Making Festive “Coloured” Rasgulla. The most common colours in use are Pink and Orange. To make coloured Rasgulla, do NOT add food colour to the milk. Add desired food colour while kneading the Cheese. Roshogulla stuffed with Cardamom, Raisins. Adding Rose water and Saffron. Rasagulla is the first cheese based sweet, and is a precursor to many other Bengali Sweets: Rasmalai, Pantua, Cham Cham, Sandesh to name a few.

Things You’ll Need: To Make Chenna/Paneer (Cheese)

  • Organic Full Fat Milk – 1 litre
  • Plain Natural Yoghurt (1) – 200ml or
  • Lime Juice / White Vinegar – 2 tbsp

Yield – 260grams Chenna Divide into 12 equal portions

Sugar Syrup

  • Water – 300ml
  • Sugar – 200grams(add to taste)

Golden Touch Preparation: [Making Cheese – 1 hour 30 mins + 40 mins]

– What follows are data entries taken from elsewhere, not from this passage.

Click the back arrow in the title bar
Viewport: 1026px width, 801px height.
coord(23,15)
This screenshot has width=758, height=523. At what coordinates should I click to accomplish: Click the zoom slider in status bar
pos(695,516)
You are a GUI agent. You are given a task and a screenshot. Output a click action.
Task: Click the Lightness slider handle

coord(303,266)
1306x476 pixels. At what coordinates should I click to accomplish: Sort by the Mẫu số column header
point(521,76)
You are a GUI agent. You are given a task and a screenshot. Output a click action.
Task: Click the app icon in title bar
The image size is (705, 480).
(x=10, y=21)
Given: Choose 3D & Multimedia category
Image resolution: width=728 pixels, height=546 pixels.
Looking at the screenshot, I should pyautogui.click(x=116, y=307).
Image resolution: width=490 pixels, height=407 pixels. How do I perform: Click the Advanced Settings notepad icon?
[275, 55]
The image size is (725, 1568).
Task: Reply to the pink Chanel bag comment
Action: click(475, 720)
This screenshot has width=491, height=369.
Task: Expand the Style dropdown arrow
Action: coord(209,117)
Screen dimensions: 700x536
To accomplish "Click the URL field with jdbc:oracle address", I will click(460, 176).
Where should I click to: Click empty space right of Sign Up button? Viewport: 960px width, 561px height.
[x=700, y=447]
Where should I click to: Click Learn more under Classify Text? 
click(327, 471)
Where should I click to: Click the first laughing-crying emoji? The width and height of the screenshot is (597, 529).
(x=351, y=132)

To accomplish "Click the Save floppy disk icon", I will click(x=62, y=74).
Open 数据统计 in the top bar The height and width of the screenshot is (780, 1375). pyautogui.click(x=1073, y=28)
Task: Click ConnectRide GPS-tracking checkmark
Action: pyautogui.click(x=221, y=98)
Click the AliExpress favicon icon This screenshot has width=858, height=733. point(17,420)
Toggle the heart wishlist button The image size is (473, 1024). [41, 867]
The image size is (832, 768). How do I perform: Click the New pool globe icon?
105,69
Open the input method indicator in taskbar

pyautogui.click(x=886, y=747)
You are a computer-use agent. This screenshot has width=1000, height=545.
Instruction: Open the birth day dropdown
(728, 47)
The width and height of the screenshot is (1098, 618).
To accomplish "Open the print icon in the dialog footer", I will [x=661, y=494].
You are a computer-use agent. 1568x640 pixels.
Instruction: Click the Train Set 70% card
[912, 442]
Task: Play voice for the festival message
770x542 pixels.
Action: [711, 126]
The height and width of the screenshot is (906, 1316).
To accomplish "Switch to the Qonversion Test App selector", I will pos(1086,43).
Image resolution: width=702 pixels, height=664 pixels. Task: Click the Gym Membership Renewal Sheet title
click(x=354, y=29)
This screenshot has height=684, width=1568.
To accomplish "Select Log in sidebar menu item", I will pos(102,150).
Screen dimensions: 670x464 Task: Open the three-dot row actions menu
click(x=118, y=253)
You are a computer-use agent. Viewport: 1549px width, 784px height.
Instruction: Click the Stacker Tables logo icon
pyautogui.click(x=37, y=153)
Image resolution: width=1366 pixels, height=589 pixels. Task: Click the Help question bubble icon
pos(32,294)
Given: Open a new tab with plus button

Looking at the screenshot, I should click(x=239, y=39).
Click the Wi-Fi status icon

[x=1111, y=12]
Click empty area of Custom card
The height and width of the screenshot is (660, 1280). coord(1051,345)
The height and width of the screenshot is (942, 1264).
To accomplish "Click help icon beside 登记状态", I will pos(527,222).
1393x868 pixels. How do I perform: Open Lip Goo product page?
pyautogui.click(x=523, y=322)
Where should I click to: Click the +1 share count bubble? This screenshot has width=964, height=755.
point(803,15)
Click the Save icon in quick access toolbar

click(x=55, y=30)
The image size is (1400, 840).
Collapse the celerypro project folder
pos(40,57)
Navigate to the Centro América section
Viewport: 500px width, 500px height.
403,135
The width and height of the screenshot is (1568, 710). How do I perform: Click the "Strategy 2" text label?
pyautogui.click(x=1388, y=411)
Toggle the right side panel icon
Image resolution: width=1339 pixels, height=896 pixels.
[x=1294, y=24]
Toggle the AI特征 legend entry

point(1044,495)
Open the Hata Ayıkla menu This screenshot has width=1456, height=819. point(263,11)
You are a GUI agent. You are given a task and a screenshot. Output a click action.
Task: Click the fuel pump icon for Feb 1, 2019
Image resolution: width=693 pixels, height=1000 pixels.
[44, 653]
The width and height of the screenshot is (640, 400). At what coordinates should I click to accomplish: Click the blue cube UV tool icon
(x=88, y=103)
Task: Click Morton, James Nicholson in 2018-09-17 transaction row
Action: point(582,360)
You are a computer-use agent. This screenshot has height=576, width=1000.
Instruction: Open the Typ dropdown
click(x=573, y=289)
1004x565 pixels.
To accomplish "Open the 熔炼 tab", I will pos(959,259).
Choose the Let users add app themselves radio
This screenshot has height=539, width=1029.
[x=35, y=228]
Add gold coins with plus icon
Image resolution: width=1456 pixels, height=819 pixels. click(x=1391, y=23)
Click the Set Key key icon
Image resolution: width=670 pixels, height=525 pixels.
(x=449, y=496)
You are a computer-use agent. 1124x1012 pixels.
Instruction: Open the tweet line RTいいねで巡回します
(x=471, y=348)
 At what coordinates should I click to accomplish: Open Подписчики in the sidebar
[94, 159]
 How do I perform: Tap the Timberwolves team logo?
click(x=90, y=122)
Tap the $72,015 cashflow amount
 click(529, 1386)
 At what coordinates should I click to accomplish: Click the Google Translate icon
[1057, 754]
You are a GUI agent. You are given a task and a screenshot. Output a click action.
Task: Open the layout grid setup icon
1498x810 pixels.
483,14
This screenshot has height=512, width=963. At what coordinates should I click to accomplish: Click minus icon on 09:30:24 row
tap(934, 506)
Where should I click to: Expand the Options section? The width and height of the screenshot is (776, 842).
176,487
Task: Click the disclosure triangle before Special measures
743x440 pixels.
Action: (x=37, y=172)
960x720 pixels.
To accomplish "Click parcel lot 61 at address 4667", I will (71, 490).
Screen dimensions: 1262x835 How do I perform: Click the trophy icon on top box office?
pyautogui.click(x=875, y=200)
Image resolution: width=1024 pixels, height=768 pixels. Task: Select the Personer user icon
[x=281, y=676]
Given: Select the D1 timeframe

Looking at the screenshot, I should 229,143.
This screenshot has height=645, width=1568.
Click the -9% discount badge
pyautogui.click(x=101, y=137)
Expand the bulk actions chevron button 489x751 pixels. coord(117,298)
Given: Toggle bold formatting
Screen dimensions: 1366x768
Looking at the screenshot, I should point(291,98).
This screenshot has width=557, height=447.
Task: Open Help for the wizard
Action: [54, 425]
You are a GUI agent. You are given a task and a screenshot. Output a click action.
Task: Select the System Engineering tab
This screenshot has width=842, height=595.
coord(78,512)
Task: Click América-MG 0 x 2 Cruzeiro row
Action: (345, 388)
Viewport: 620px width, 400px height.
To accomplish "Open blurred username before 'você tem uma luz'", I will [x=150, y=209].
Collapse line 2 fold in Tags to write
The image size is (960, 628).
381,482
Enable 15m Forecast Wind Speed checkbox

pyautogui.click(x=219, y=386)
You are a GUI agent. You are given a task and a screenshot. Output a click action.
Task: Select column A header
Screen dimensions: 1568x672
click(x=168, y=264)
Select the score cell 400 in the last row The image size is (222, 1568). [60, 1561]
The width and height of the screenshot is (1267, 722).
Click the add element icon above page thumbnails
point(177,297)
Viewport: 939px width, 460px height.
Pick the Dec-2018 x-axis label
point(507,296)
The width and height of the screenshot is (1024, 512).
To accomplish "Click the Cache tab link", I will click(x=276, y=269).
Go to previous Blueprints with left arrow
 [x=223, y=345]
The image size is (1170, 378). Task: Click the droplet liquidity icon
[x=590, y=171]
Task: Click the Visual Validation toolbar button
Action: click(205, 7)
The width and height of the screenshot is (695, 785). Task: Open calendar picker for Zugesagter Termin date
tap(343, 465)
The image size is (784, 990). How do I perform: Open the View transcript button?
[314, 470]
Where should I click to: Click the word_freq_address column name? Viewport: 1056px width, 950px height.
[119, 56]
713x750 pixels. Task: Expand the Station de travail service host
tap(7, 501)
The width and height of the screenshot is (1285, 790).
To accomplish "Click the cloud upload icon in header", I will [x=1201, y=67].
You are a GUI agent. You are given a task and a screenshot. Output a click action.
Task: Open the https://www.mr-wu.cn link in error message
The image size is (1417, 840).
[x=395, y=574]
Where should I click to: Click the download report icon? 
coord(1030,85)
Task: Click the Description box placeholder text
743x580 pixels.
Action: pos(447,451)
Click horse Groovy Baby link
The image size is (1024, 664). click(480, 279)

  1. Boil Milk in a deep bottomed, non-stick pan.
  2. Stir regularly with a wooden spatula to prevent Milk sticking to the bottom.
  3. Once boiled, lower heat; add Yogurt. In about 3-5 minutes, curdling starts, separating the Whey (2) from the Chenna/Panner/Cheese (3).
  4. Line a strainer with Cheese Cloth. Leave it there for 1 hour (4).
  5. Knead the Chenna for about 5 minutes, resulting in a smooth, soft dough.
  6. To test the readiness of the Chenna, rub a small amount of Chenna on your palms and make a small ball out of it. If the ball holds together in a smooth ball, it is ready. If not knead for another 5 minutes. If too dry and crumbly add a few drops of water (5).
  7. Just before you are about to make the balls, in a 24cm diameter, deep non-stick stock pot, add Water and Sugar and bring to boil on low flame. Stir occasionally.
  8. Divide the dough into 12 equal portions. Knead each ball tightly in your palm and roll into a smooth balls, without cracks. These small balls end up three times their size after cooking.
  9. Add the balls to the boiling syrup, carefully. Cover. Boil on full flame for 20-25 mins (6).
  10. Remove from flame. Allow to cool.

Golden Touch Service Serve chilled on it’s own in the Sugar syrup or with Misti Doi (Sweetened Yoghurt).

NOTES:

1. Yogurt vs Lime Juice/Vinegar. This is my variation. All other recipes you’ll find adding Lime Juice or White Vinegar to curdle Milk. Benefits of using Yoghurt; it does not leave the after taste of sourness and produces a greater yield of Chenna. Tried and tested method at Chacko’s Kitchen.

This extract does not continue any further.